Before I took you through the story of how bica came to Lisboa, I’d just finished a little snack of pasteis de nata accompanied by that most Portuguese beverage. As I was noshing, I began searching my pockets for my things to see and do list and discovered that I’d either left it in the flat or dropped it along the way. This elicited a slight growl and three D’oh-p slaps that led to a stop at another stall on the street side of the market where I fortified myself with some ginjinha in a chocolate cup. (Generally in Lisboa, you drink ginjinha ‘com ou sem’ – with or without the cherries – from a shot glass but this situation called for a little something extra.)
From red light to Pink Street.
Even if you go to the Time Out Market with a guide she might or might not tell you all about the neighborhood called Cais do Sodré where it resides. Although the name Sodré has been long associated with the area (from a family of English origin who owned several properties in the area), it was more commonly called Remolares (likely for the paddle grinding businesses near the river) until after the 1755 earthquake. As the Marquis de Pombal oversaw the city’s reconstruction, the toponym Cais do Sodré became the norm. By the early 19th century, the area was a maritime hub and foreign sailors looking for some fun on shore began patronizing the area’s establishments. And, as one might expect, many of these sailors were looking for more than mere food and drink. Willing (or perhaps some unwilling) locals accommodated them and they found what they sought for well nigh 200 years. A story about the area from the BBC describes it this way,
For years, riverside Cais do Sodré was one of Lisbon’s seediest neighbourhoods. Its backstreets were the haunt of whisky-slugging sailors craving a little after-dark sleaze; a lacklustre place where brothels sidled up to sweaty clubs.

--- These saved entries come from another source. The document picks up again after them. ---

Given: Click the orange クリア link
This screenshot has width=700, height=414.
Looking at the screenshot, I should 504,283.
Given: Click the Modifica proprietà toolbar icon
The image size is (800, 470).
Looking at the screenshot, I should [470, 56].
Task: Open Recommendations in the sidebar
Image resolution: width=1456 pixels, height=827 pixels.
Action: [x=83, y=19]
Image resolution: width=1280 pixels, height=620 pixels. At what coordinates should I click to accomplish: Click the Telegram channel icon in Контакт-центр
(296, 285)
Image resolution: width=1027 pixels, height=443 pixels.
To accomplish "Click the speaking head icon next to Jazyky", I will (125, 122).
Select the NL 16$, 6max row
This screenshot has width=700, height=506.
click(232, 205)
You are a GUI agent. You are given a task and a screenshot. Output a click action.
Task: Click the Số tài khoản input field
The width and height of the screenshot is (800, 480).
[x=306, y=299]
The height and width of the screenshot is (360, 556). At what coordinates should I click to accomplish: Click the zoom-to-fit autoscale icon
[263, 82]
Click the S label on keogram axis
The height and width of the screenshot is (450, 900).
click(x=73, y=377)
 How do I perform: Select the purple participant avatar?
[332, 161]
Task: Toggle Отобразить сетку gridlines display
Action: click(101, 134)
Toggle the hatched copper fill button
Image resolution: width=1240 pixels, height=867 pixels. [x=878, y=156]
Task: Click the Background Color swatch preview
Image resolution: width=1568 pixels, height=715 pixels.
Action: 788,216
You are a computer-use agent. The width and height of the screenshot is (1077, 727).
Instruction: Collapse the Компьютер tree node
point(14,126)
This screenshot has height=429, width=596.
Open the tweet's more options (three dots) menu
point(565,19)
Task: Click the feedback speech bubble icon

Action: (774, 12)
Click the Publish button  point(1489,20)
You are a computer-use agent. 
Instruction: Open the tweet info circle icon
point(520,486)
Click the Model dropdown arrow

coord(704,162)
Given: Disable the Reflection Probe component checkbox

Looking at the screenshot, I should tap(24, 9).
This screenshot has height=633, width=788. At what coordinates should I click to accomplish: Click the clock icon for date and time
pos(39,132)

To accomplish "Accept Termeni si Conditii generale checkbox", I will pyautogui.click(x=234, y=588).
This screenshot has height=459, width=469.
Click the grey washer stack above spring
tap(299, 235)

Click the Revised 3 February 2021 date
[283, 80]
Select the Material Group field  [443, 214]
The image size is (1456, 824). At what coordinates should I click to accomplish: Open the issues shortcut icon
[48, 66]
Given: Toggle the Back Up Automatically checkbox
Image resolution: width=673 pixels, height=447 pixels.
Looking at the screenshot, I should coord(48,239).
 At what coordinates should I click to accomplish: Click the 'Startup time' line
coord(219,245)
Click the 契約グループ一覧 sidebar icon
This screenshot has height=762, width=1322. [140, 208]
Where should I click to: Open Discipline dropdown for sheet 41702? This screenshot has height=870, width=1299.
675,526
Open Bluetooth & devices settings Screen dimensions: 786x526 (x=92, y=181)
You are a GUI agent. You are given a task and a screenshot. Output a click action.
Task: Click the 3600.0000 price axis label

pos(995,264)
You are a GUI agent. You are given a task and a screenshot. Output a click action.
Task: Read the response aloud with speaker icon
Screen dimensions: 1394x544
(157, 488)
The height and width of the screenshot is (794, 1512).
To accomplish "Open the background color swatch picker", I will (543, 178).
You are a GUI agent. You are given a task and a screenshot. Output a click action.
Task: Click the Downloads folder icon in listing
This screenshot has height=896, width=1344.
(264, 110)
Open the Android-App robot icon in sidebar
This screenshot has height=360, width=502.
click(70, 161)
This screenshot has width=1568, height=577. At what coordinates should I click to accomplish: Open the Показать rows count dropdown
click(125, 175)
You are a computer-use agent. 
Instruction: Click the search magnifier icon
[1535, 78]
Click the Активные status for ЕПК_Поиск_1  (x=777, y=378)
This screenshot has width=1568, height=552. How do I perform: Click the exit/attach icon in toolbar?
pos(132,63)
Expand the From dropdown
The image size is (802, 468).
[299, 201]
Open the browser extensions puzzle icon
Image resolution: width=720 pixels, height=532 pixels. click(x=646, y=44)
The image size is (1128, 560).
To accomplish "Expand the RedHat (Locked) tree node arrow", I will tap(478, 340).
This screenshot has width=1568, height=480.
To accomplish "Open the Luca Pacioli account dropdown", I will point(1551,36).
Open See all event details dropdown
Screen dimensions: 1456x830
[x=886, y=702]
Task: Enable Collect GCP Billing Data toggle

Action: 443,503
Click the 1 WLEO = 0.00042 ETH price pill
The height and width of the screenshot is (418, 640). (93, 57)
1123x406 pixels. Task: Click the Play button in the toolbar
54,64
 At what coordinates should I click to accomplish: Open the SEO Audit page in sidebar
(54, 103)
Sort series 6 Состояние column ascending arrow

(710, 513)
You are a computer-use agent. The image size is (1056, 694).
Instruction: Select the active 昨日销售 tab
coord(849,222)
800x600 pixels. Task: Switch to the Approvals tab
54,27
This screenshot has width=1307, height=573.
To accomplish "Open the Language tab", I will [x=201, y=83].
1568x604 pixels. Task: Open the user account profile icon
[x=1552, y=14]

That changed in 2011 when the government decided it was time for a makeover. The heart of the area where sailors sought their “after-dark sleaze” was the Rua Nova do Carvalho home to gambling dens, brothels, and dive bars named after other port cities. It was also a meeting point for local criminals. Beginning in 2011, the call girls and gambling dens got their eviction notices while the bars were made to clean up their acts and transform into more respectable eateries and music clubs. As part of the gentrification effort, the government gave the street a new look:
and it’s now called (at least colloquially) Rua Cor de Rosa or Pink Street. Since I was in the neighborhood and it seemed like a good opportunity to get an uncrowded photo, I made a brief pass before returning to the apartment to reformulate the day’s plan. (I’ll return to Rua Cor de Rosa tomorrow for a meal that you can eat more or less anywhere in a style that likely started in southern Europe but still probably strikes most Americans as an odd restaurant choice.)
Walk the Walk.
Those of you who have come away with me as I recount my various adventures know through my statements or through your observations that, while I rarely amble, I have an embedded belief that perambulating a city is among the best ways to come to know it. This is how I intended to spend substantial blocks of my time in Lisboa. It wasn’t my intent, however, to retrace a nearly identical path back to my rental so soon after setting out from there but such was my fate on this first morning. Fortunately, it was only about a kilometer from r Cor de Rosa to the apartment and the terrain is, like the neighborhood of Baixa, mostly flat. Knowing Lisbon’s general topography, I was fairly certain my walks would get hillier as the day (and weeks) progressed.
Following a fruitless search of my flat for my notes, I decided on this new plan for the day:
- Get a little lost wandering about the old Moorish quarter called Mouraria.
- Stop at the trendy bar Topo above Praςa Martim Moniz for its views of the castle and grab a snack that might make a later dinner than usual more comfortable.
- Walk up the hill to the Miradouro dos Barros before returning to the apartment for a brief rest before dinner.
- Get a little lost again wandering about the old Moorish quarter called Mouraria on the way home.
I didn’t set out directly for Topo and, in fact, really didn’t get into Mouraria until I left the bar and made my ascent to and subsequent descent from the miradouro. (I’ll have more to say about miradouros later.) As nearly as I can reconstruct it, the walk probably looked something like this (from Google Maps):.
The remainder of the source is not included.